## КОРОТКОЕ ЗАДАНИЕ 1
Выпишите дословно фрагмент отрывка о портретах Ярошенко: начните со слов, содержащих «Читаем Ярошенко полностью», и остановитесь после слов «связь, соседство внутреннее.».
## КОРОТКОЕ ЗАДАНИЕ 2
Напишите продолжение отрывка о портретах Ярошенко, начиная сразу после его последнего предложения.

## ОТРЫВОК
_ _ _ _ _

Читаем Ярошенко полностью

Конечно, в письме Третьякова портреты соседствуют случайно, внутренней связи между ними для Третьякова нет; оба портрета были показаны на Передвижной выставке 1895 года, Ярошенко на выставке был, по существу, представлен лишь этими двумя портретами, ничего другого привлекательного Ярошенко не выставил — Третьяков, отказываясь от изображения одной интересной и крупной личности, просит изображение другой: то, что стояло рядом. Но для Ярошенко почти одновременная работа над обоими портретами, их появление на одной выставке, рядом, наверно, не случайны, для него между портретами, видимо, существует внутренняя связь, соседство внутреннее.

_ _ _ _ _

## ФРАГМЕНТ НАБОРА ДАННЫХ

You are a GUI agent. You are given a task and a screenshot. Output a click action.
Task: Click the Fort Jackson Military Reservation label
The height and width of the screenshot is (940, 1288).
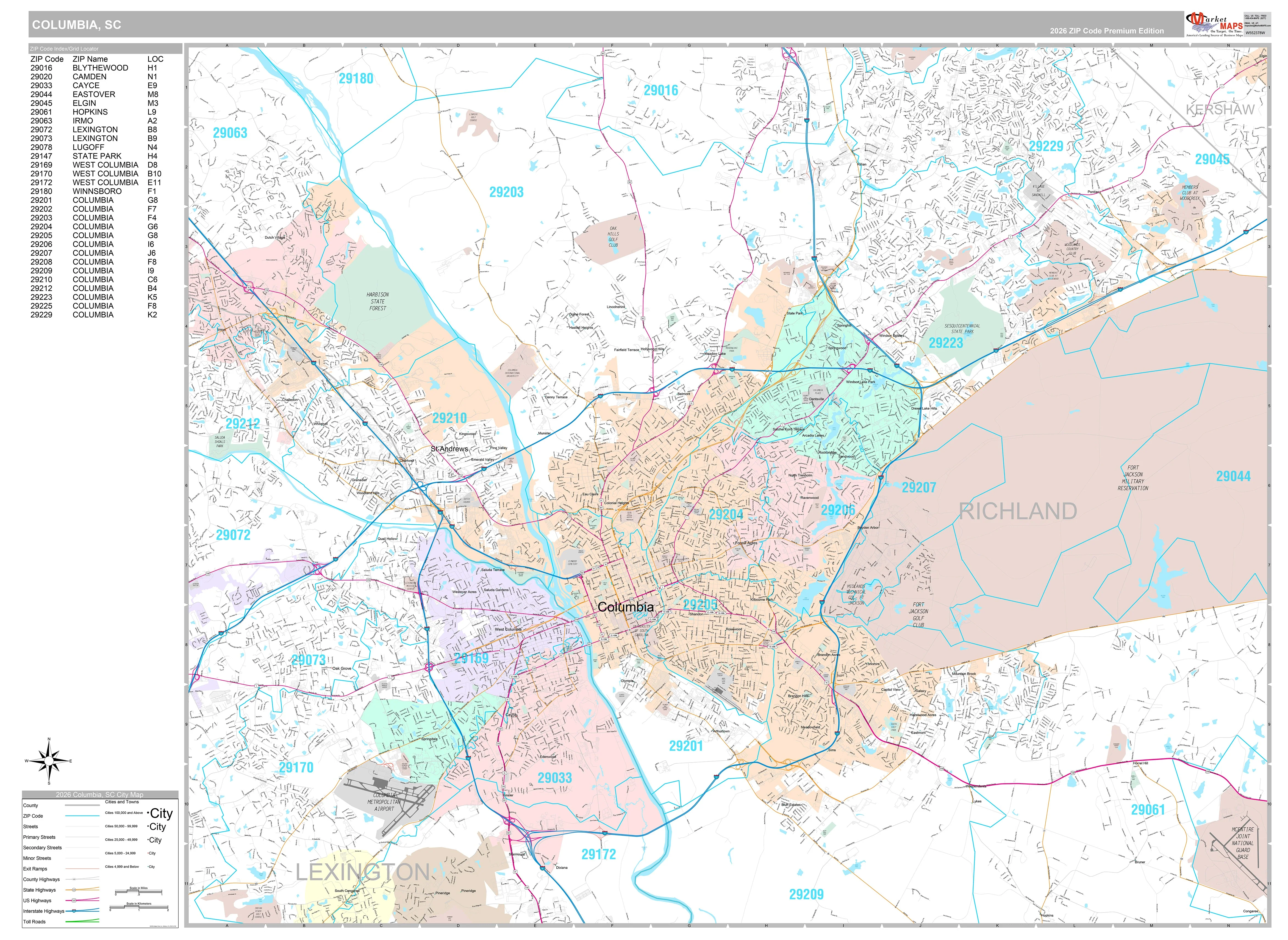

_ _ _ _ _

## ОТВЕТ 1
Читаем Ярошенко полностью

Конечно, в письме Третьякова портреты соседствуют случайно, внутренней связи между ними для Третьякова нет; оба портрета были показаны на Передвижной выставке 1895 года, Ярошенко на выставке был, по существу, представлен лишь этими двумя портретами, ничего другого привлекательного Ярошенко не выставил — Третьяков, отказываясь от изображения одной интересной и крупной личности, просит изображение другой: то, что стояло рядом. Но для Ярошенко почти одновременная работа над обоими портретами, их появление на одной выставке, рядом, наверно, не случайны, для него между портретами, видимо, существует внутренняя связь, соседство внутреннее.

## ОТВЕТ 2
В. А. Прытков, серьезнейший исследователь творчества Ярошенко, называет портрет философа и писателя Владимира Сергеевича Соловьева «бесспорно лучшим портретом Ярошенко 1890-х годов», но сетует, что портрет написан «без ноток критического отношения». «Не будучи религиозным человеком, — объясняет исследователь, — Ярошенко не видел, однако, реакционной сущности взглядов философа-мистика — недаром Соловьев был частым посетителем ярошенковских „суббот“». Но такой подход к оригиналам Ярошенко и других художников прошлого потребовал бы «ноток критического отношения» едва не в каждом созданном ими портрете.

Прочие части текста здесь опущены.